A swift mixed-zone, Ellie Carpenter revealing that the players would be first going on holiday before joining up with the squad for the Olympics, and it was time to leave. This had been quite insightful. The Olympic Games may not yet have reached the consciousness of the nation, but in the Matildas camp that’s all they’re thinking about.
The walk back along the foot bridge was quiet. The back of the Black Bull was not. The party was back on. Debrief from the Active fans was of discontent and disappointment at the goings on in the so-called active bay, but smiles were still on faces and the night had been excellent. With the bar closing, decisions were made, some of our group headed back home to end the night gracefully, whereas a few of us headed with Oscar to a superb rooftop bar where DJ Sanchez took the reins briefly to give us a taste of what the after-hours scene can give you in this party city.
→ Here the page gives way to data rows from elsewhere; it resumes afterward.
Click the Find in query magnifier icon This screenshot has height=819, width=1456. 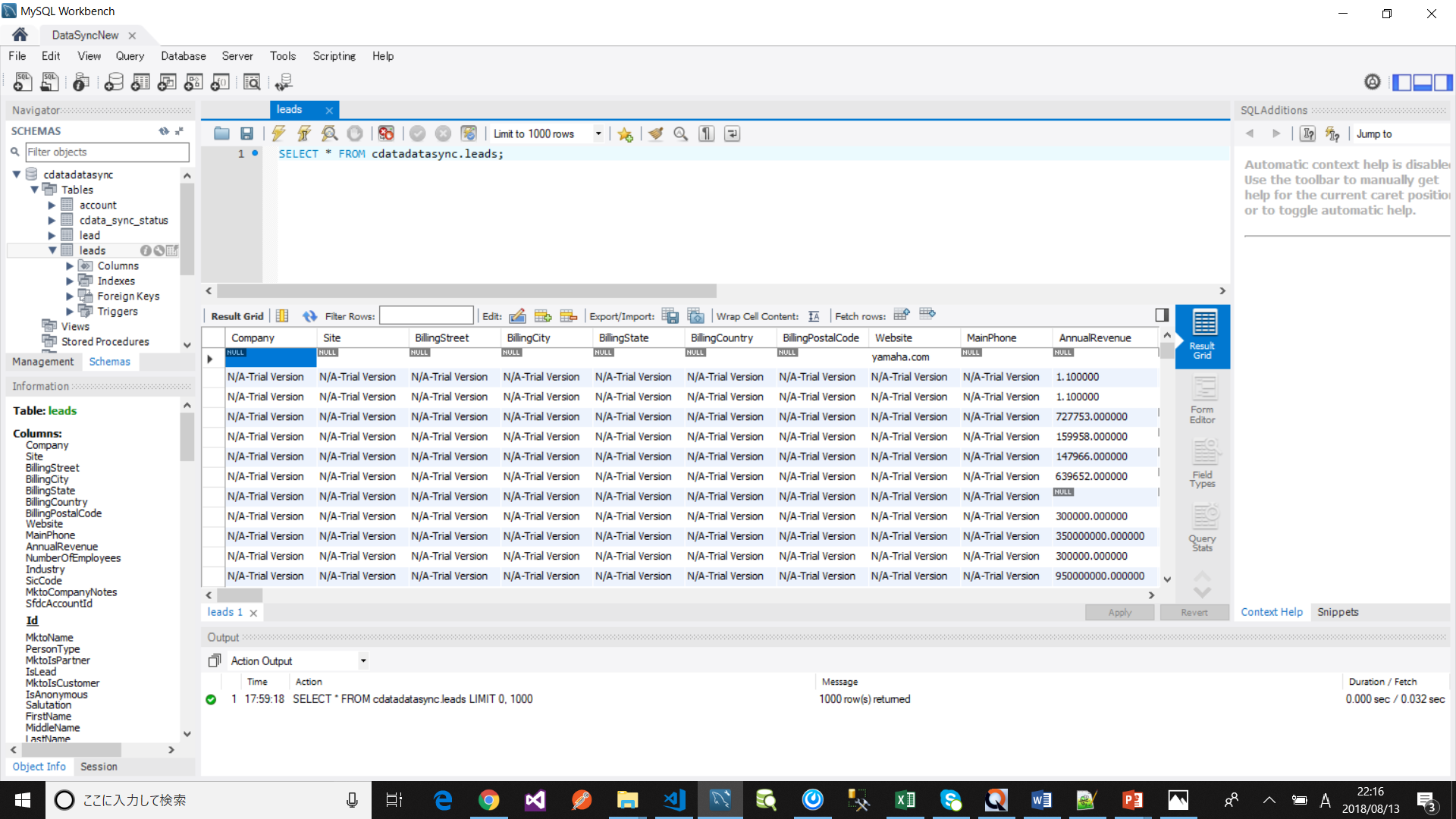[680, 133]
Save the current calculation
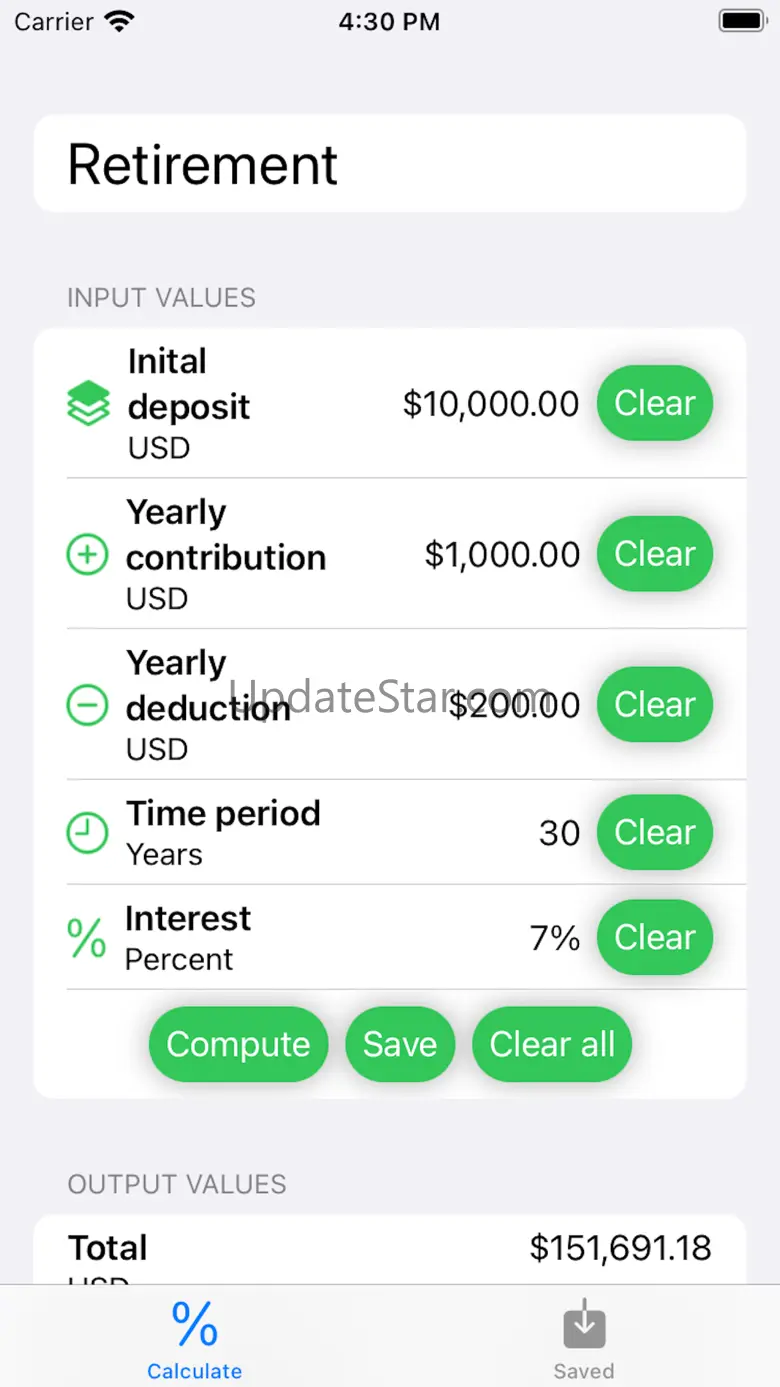The width and height of the screenshot is (780, 1387). (400, 1044)
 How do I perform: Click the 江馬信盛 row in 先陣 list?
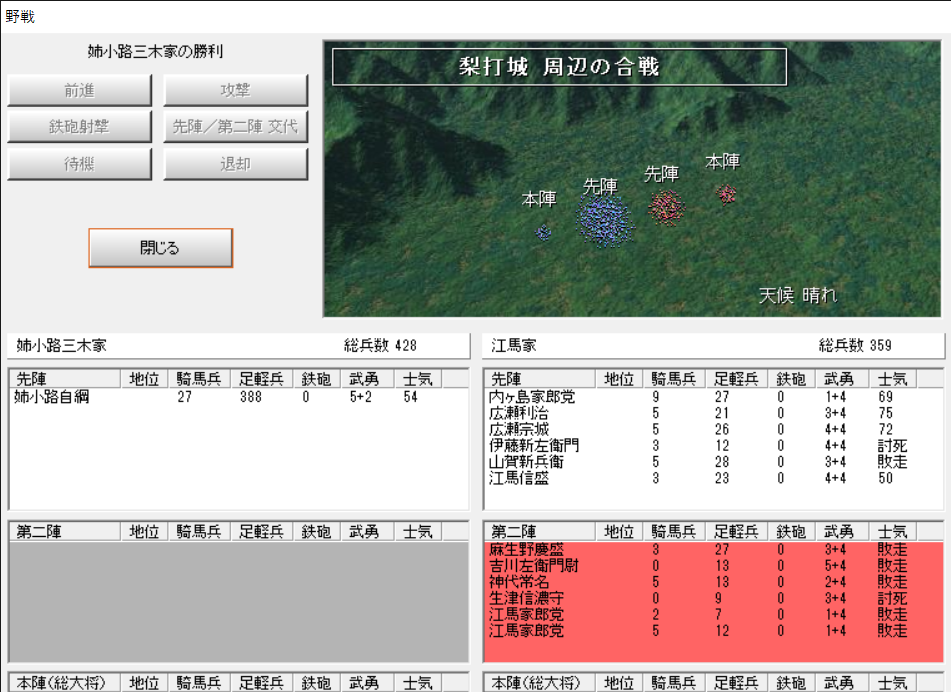tap(519, 478)
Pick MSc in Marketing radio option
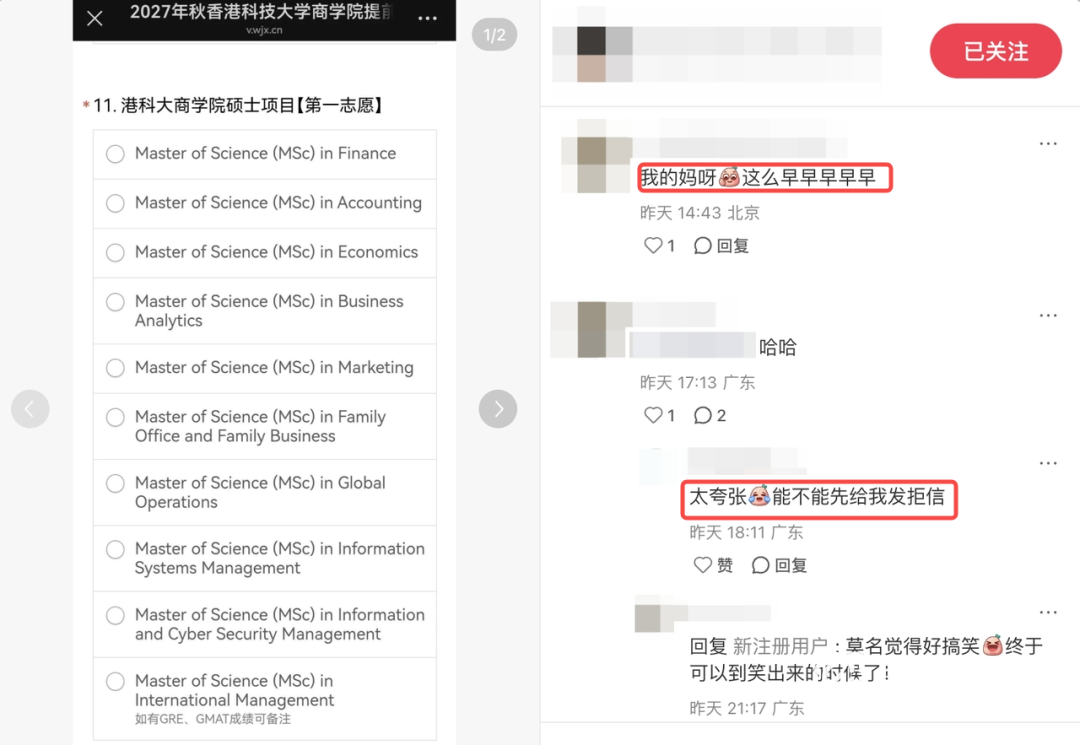This screenshot has width=1080, height=745. (116, 368)
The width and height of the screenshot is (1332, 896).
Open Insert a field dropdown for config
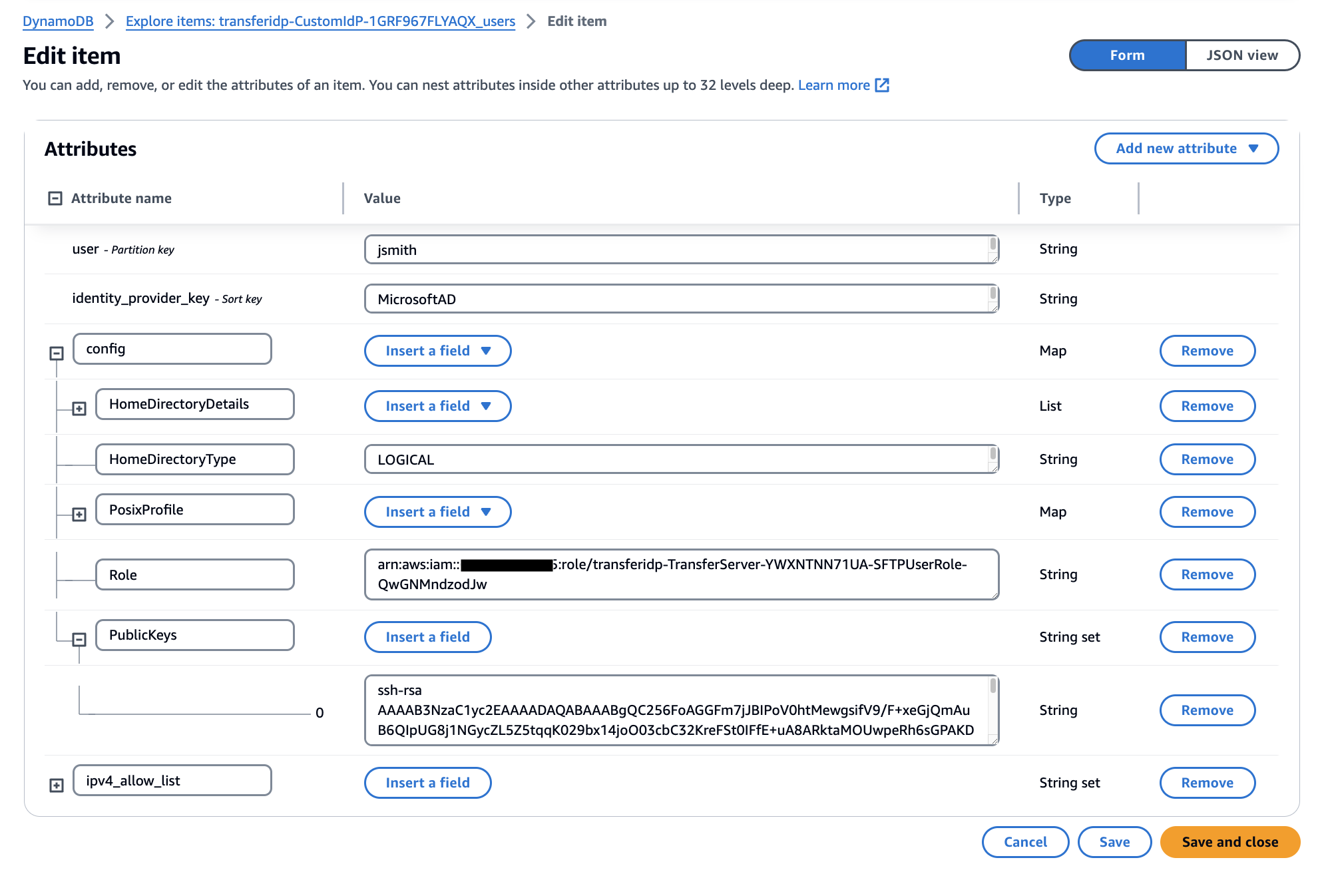click(437, 351)
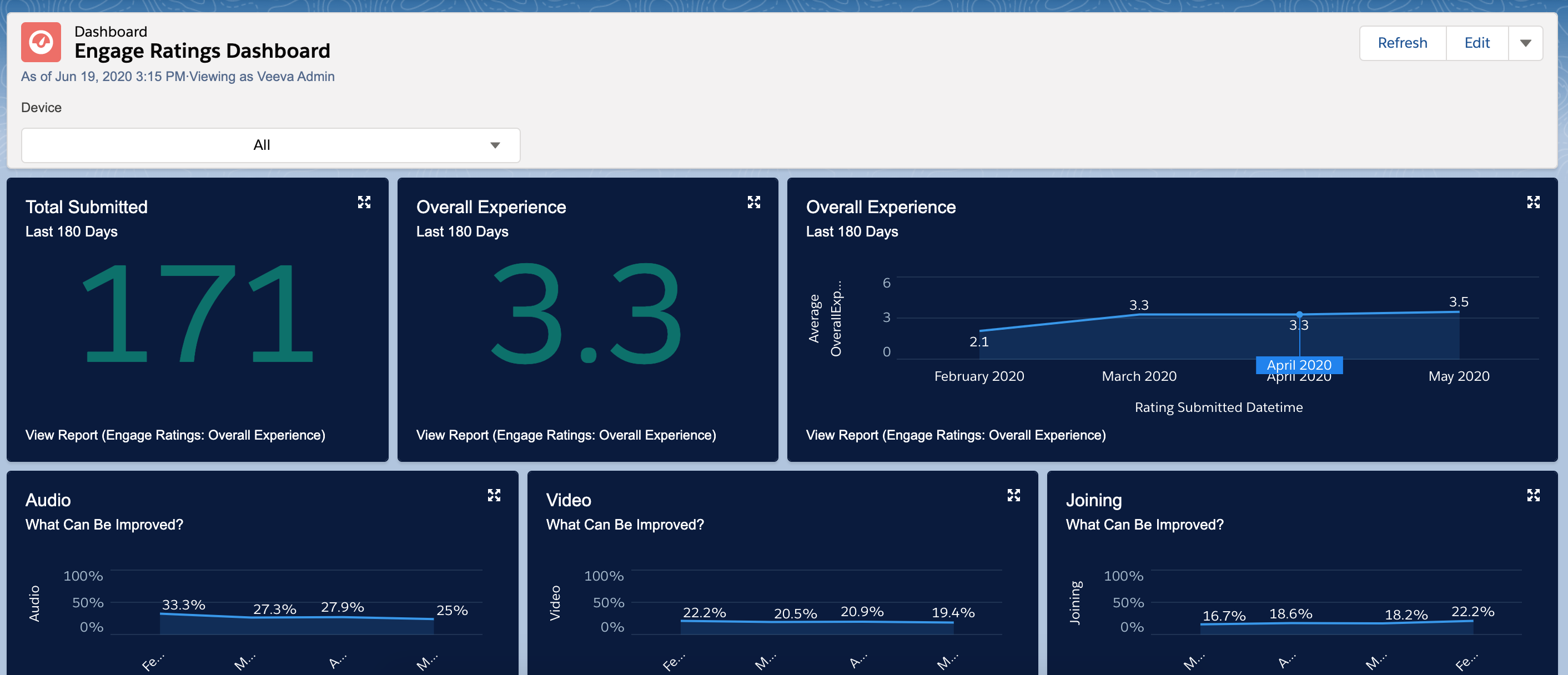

After a stop in to MMTV’s pad in the fancy team hotel in town, it was time for me to exit and I headed to bed for a quick 50-minute sleep, crossing paths briefly with Michelle who was coming back in as I headed to the airport for the first flight out back to Sydney. Our gang was staying to enjoy the food and wine of South Australia, I was heading back to play football and catch up on work, although the football side of things was to quickly disappear from the agenda as the rain thrashed down on Saturday morning.
What a whirlwind trip. Great to be back in Adelaide, first time since the Brazil vs Panama game in the World Cup, and loved seeing a full stadium for my first visit to this historic venue. The Matildas have work to do ahead of the Olympic Games in Paris. Monday at Accor Stadium will see players literally playing for their spot in the squad, and I foresee a much better performance to show the nation that we are ready to face the best in July in just a few short weeks. Let’s go Matildas!